Of Romney’s comments, Tabb said it is hard to separate out the country’s relatively low costs from the ways in which the system is set up.

“If you’re going to point to a system as an example of controlling costs and achieving better outcomes, then we’re going to need to acknowledge that that system is very, very different than a system he would find acceptable,” Tabb said. “It is interesting that he was complimentary of a system that involves national health care.”

There are some downsides to the Israeli health care system, which could be some reasons why the costs are lower. The country’s hospitals — many of which are government-owned and operated — are often over capacity, which means patients are routinely kept on gurneys in hallways or in waiting rooms. For nonemergency procedures, such as a hip replacement, patients may have to wait several months.

But the system focuses closely on preventive care, and Israel has one of the highest life-expectancy rates in the world.

“I commend Governor Romney for recognizing there are other systems around the world that deliver high-quality care at a much lower cost and are very different than the ones we have in the US,” Tabb said. “I’m not sure he wants to be commended for that.”


Romney on Tuesday wrapped up his foreign trip, which was marked several times by statements that diverted from the messages he wanted to drive.

On Tuesday, for example, Romney was hoping to end his three-country trip with a speech in Warsaw that highlighted Polish-American ties, the “enduring spirit” of the Polish people, and the country’s improving economy.

But his speech was temporarily overshadowed by one of Romney’s aides, who reprimanded reporters for shouting questions at Romney as he walked to his car after a visit to the Tomb of the Unknown Soldier in Warsaw.

“Kiss my [expletive]. This is a holy site for the Polish people,” said Rick Gorka, a campaign spokesman. “Show some respect.”

“Shove it,” Gorka told one reporter. Gorka, who was a spokesman for Charlie Baker, a Massachusetts Republican gubernatorial candidate , later apologized.

Reporters were attempting to get Romney to respond to his remark Monday about how Israeli culture helped make Israelis more prosperous than Palestinians, and whether he thought his gaffes were overshadowing his trip. Although Romney did several network television interviews during his trip — and spoke with two Israeli newspapers — he has not fielded questions from the traveling press corps since Thursday, when he took three questions outside of London’s 10 Downing Street.
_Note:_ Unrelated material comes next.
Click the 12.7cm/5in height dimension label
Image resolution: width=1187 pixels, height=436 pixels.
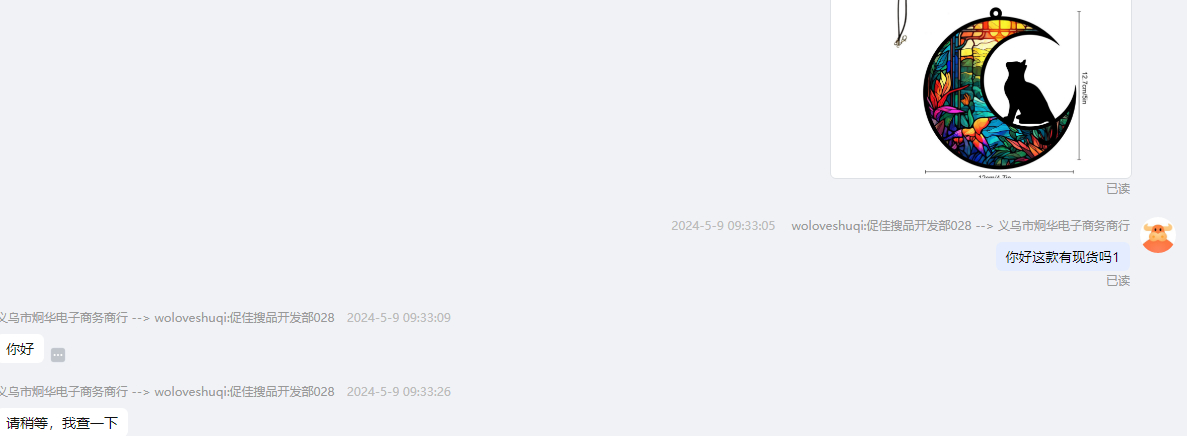point(1085,88)
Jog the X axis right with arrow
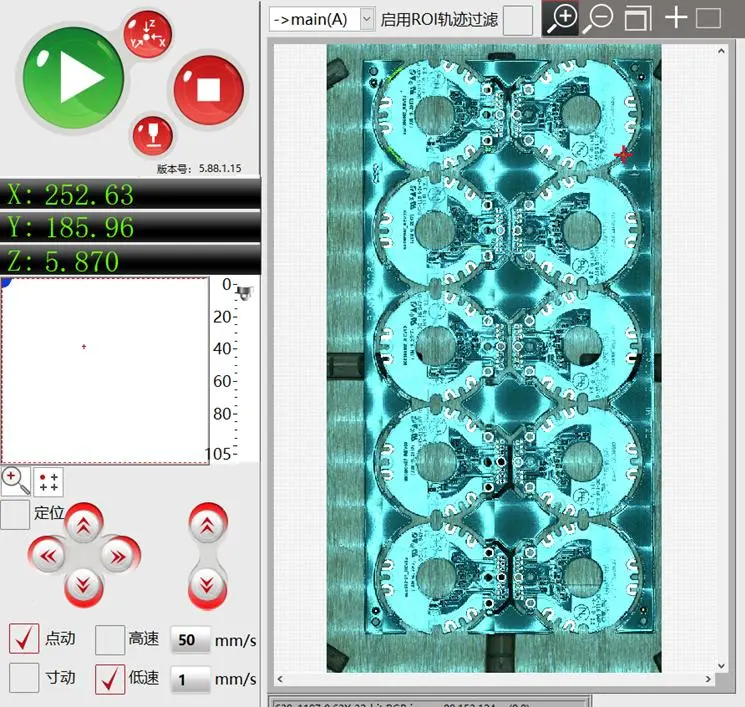The image size is (745, 707). tap(117, 554)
“I realize that there will be some in the Fourth Estate, or in whichever estate, who are far more interested in finding something to write about that is unrelated to the economy, to geopolitics, to the threat of war, to the reality of conflict in Afghanistan today, to a nuclearization of Iran,” Romney told Fox News’s Carl Cameron on Tuesday. “They’ll instead try to find anything else to divert from the fact that these last four years have been tough years for our country.”


On Tuesday, Romney’s campaign sought to shift gears, stoking anew speculation over his vice presidential pick — and when it will be announced. Beth Myers, who is running Romney’s vice presidential search, said “the historic announcement is getting closer,” adding that the announcement would be made through a new smartphone app that will allow supporters to get the first official word.
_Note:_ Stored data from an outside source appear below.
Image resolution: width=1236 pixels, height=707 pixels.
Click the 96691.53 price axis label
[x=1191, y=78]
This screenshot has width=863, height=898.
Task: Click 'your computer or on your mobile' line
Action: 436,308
Users of the app, which is called “Mitt’s VP,” will get a notification on their phone as soon as the choice is announced.

The choice seems unlikely to be announced this week. Romney’s wife, Ann, is expected to be in the United Kingdom on Thursday to watch her horse compete in the Olympic dressage competition. Ann Romney has been an integral part of the campaign, and it would be unusual for a candidate’s spouse not to attend the announcement of a running mate.
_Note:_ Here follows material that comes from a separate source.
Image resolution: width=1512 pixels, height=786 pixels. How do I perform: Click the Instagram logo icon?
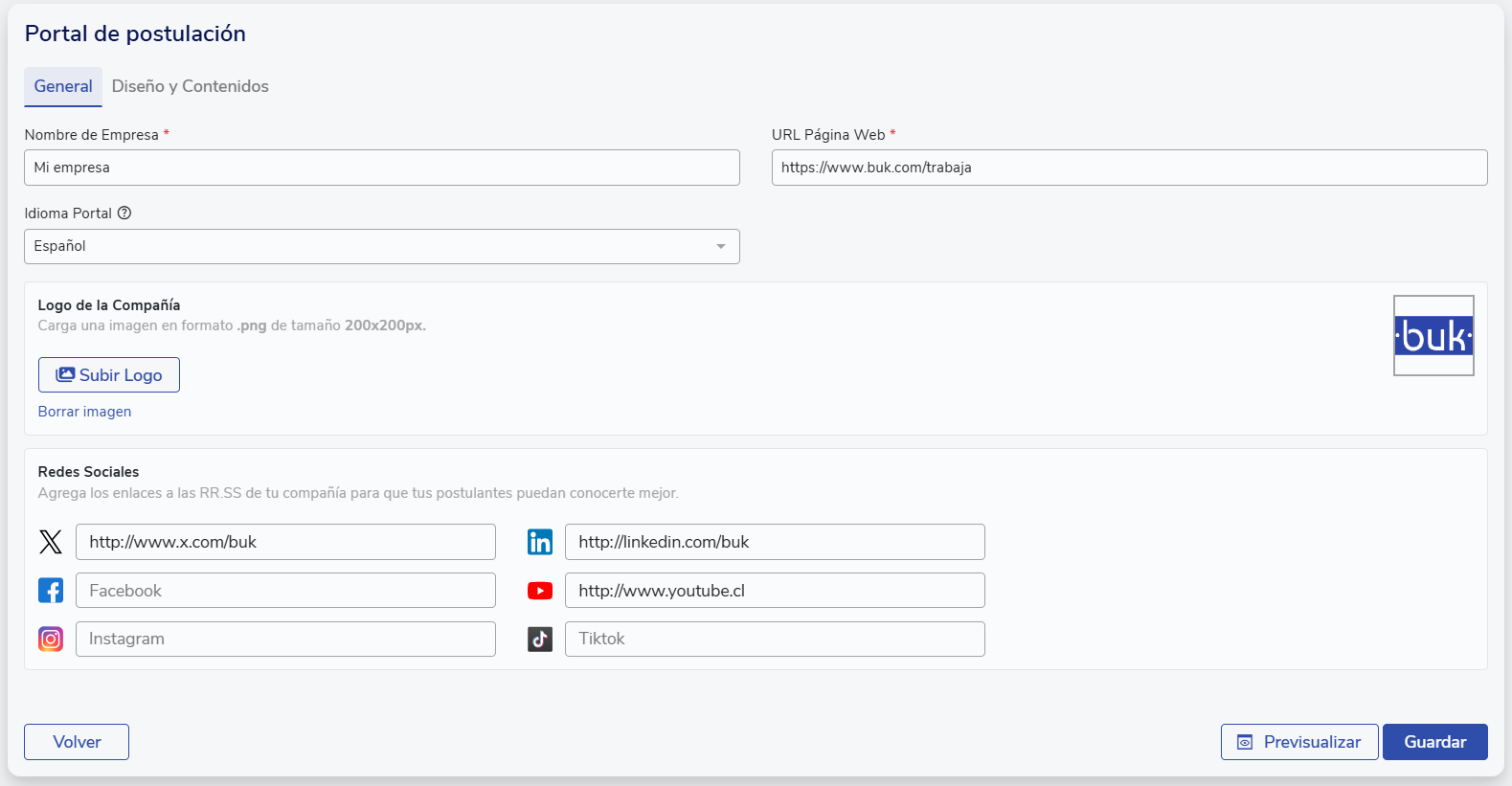(x=51, y=639)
On Tuesday, Romney’s campaign also released an ad that shows the candidate speaking directly into the camera. With an air of folksiness, he drives an automobile and delves into his biography as a businessman, Olympics leader, and Massachusetts governor.

The ad — a 60-second spot titled “Believe in Our Future” — is the type of positive message some Republicans have been urging Romney to adopt, one that markets his biography and his ideas to voters.